§ Input
## start

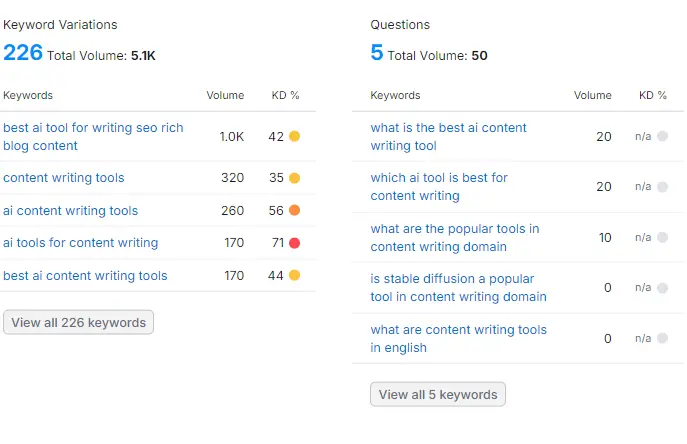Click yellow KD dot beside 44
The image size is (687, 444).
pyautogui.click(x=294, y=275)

## end
## start

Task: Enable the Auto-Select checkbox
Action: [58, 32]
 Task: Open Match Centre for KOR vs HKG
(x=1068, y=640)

## end

§ Exercise directions
Copy out the records starting with the line that contains "Click yellow KD dot beside 44" and going on through the line that contains "pyautogui.click(x=294, y=275)", leaving out any pictures.

§ Exercise response
Click yellow KD dot beside 44
The image size is (687, 444).
pyautogui.click(x=294, y=275)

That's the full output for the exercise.